The task:
Print all the data, keeping every line exactly as it is.

Data records:

== Segment start ==

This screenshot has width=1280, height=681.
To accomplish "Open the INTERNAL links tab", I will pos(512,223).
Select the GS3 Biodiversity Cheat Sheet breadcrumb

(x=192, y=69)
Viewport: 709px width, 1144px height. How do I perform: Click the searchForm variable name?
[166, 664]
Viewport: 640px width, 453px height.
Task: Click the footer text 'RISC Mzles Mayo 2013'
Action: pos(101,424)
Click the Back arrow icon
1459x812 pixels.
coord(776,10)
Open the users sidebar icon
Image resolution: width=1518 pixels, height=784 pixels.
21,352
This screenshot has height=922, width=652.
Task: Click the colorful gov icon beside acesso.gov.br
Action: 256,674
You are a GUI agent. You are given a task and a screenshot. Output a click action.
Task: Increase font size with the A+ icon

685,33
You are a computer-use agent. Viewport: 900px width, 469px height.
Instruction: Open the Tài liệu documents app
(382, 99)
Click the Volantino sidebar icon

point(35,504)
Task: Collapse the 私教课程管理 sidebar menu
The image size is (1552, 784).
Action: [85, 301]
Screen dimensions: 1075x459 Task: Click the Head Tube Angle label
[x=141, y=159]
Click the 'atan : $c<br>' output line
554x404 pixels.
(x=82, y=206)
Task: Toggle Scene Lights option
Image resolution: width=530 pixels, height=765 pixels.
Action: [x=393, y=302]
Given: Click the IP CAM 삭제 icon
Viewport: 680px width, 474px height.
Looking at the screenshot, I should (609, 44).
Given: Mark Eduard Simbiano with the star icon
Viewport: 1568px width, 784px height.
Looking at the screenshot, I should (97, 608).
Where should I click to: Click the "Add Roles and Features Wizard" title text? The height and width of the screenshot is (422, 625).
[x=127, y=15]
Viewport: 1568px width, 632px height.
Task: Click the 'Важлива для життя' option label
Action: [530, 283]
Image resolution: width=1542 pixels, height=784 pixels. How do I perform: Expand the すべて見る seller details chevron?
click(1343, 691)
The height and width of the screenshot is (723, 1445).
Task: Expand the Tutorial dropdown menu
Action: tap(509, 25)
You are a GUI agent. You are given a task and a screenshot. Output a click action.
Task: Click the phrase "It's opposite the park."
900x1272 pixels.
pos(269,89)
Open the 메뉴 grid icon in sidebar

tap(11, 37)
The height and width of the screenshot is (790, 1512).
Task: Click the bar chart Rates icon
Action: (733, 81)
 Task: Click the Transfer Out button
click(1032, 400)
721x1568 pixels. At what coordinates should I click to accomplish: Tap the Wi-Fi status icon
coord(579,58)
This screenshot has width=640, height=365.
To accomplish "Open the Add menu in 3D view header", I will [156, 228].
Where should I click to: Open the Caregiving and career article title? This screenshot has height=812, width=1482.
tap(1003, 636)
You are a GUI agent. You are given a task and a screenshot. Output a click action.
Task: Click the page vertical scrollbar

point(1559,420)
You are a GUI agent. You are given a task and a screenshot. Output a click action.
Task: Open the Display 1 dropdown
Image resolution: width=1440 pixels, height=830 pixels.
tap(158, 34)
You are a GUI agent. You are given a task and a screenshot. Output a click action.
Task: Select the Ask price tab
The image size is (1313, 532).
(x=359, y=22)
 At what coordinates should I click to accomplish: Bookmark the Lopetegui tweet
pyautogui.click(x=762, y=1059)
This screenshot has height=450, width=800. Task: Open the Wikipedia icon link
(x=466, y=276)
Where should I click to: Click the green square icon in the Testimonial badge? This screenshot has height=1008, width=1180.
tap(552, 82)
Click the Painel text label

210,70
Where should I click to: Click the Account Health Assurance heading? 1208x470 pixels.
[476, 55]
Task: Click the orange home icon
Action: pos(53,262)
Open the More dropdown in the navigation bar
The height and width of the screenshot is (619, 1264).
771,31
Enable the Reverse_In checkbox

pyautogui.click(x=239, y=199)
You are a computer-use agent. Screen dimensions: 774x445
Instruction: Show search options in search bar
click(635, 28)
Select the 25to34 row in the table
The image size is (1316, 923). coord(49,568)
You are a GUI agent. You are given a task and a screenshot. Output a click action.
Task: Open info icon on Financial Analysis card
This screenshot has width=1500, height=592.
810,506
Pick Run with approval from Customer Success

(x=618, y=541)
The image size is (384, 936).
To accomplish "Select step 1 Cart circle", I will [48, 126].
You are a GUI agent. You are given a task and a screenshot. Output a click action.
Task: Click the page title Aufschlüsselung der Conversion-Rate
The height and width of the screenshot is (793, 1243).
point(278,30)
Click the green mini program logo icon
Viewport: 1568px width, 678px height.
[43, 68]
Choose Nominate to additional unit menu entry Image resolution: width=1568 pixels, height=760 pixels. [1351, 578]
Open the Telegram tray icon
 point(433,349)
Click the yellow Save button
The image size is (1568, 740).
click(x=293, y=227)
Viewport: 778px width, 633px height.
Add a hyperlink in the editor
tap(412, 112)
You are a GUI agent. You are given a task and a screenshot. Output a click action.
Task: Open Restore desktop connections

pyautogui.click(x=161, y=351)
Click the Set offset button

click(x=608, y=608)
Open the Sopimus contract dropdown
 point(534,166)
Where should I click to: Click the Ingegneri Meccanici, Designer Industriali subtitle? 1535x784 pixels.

== Segment end ==

Answer area:
This screenshot has width=1280, height=681.
To accomplish "Open the INTERNAL links tab", I will pos(512,223).
Select the GS3 Biodiversity Cheat Sheet breadcrumb

(x=192, y=69)
Viewport: 709px width, 1144px height. How do I perform: Click the searchForm variable name?
[166, 664]
Viewport: 640px width, 453px height.
Task: Click the footer text 'RISC Mzles Mayo 2013'
Action: pos(101,424)
Click the Back arrow icon
1459x812 pixels.
coord(776,10)
Open the users sidebar icon
Image resolution: width=1518 pixels, height=784 pixels.
21,352
This screenshot has height=922, width=652.
Task: Click the colorful gov icon beside acesso.gov.br
Action: 256,674
You are a GUI agent. You are given a task and a screenshot. Output a click action.
Task: Increase font size with the A+ icon

685,33
You are a computer-use agent. Viewport: 900px width, 469px height.
Instruction: Open the Tài liệu documents app
(382, 99)
Click the Volantino sidebar icon

point(35,504)
Task: Collapse the 私教课程管理 sidebar menu
The image size is (1552, 784).
Action: [85, 301]
Screen dimensions: 1075x459 Task: Click the Head Tube Angle label
[x=141, y=159]
Click the 'atan : $c<br>' output line
554x404 pixels.
(x=82, y=206)
Task: Toggle Scene Lights option
Image resolution: width=530 pixels, height=765 pixels.
Action: [x=393, y=302]
Given: Click the IP CAM 삭제 icon
Viewport: 680px width, 474px height.
Looking at the screenshot, I should (609, 44).
Given: Mark Eduard Simbiano with the star icon
Viewport: 1568px width, 784px height.
Looking at the screenshot, I should (97, 608).
Where should I click to: Click the "Add Roles and Features Wizard" title text? The height and width of the screenshot is (422, 625).
[x=127, y=15]
Viewport: 1568px width, 632px height.
Task: Click the 'Важлива для життя' option label
Action: [530, 283]
Image resolution: width=1542 pixels, height=784 pixels. How do I perform: Expand the すべて見る seller details chevron?
click(1343, 691)
The height and width of the screenshot is (723, 1445).
Task: Expand the Tutorial dropdown menu
Action: tap(509, 25)
You are a GUI agent. You are given a task and a screenshot. Output a click action.
Task: Click the phrase "It's opposite the park."
900x1272 pixels.
pos(269,89)
Open the 메뉴 grid icon in sidebar

tap(11, 37)
The height and width of the screenshot is (790, 1512).
Task: Click the bar chart Rates icon
Action: (733, 81)
 Task: Click the Transfer Out button
click(1032, 400)
721x1568 pixels. At what coordinates should I click to accomplish: Tap the Wi-Fi status icon
coord(579,58)
This screenshot has width=640, height=365.
To accomplish "Open the Add menu in 3D view header", I will [156, 228].
Where should I click to: Open the Caregiving and career article title? This screenshot has height=812, width=1482.
tap(1003, 636)
You are a GUI agent. You are given a task and a screenshot. Output a click action.
Task: Click the page vertical scrollbar

point(1559,420)
You are a GUI agent. You are given a task and a screenshot. Output a click action.
Task: Open the Display 1 dropdown
Image resolution: width=1440 pixels, height=830 pixels.
tap(158, 34)
You are a GUI agent. You are given a task and a screenshot. Output a click action.
Task: Select the Ask price tab
The image size is (1313, 532).
(x=359, y=22)
 At what coordinates should I click to accomplish: Bookmark the Lopetegui tweet
pyautogui.click(x=762, y=1059)
This screenshot has height=450, width=800. Task: Open the Wikipedia icon link
(x=466, y=276)
Where should I click to: Click the green square icon in the Testimonial badge? This screenshot has height=1008, width=1180.
tap(552, 82)
Click the Painel text label

210,70
Where should I click to: Click the Account Health Assurance heading? 1208x470 pixels.
[476, 55]
Task: Click the orange home icon
Action: pos(53,262)
Open the More dropdown in the navigation bar
The height and width of the screenshot is (619, 1264).
771,31
Enable the Reverse_In checkbox

pyautogui.click(x=239, y=199)
You are a computer-use agent. Screen dimensions: 774x445
Instruction: Show search options in search bar
click(635, 28)
Select the 25to34 row in the table
The image size is (1316, 923). coord(49,568)
You are a GUI agent. You are given a task and a screenshot. Output a click action.
Task: Open info icon on Financial Analysis card
This screenshot has width=1500, height=592.
810,506
Pick Run with approval from Customer Success

(x=618, y=541)
The image size is (384, 936).
To accomplish "Select step 1 Cart circle", I will [48, 126].
You are a GUI agent. You are given a task and a screenshot. Output a click action.
Task: Click the page title Aufschlüsselung der Conversion-Rate
The height and width of the screenshot is (793, 1243).
point(278,30)
Click the green mini program logo icon
Viewport: 1568px width, 678px height.
[43, 68]
Choose Nominate to additional unit menu entry Image resolution: width=1568 pixels, height=760 pixels. [1351, 578]
Open the Telegram tray icon
 point(433,349)
Click the yellow Save button
The image size is (1568, 740).
click(x=293, y=227)
Viewport: 778px width, 633px height.
Add a hyperlink in the editor
tap(412, 112)
You are a GUI agent. You are given a task and a screenshot. Output a click action.
Task: Open Restore desktop connections

pyautogui.click(x=161, y=351)
Click the Set offset button

click(x=608, y=608)
Open the Sopimus contract dropdown
 point(534,166)
Where should I click to: Click the Ingegneri Meccanici, Designer Industriali subtitle? 1535x784 pixels.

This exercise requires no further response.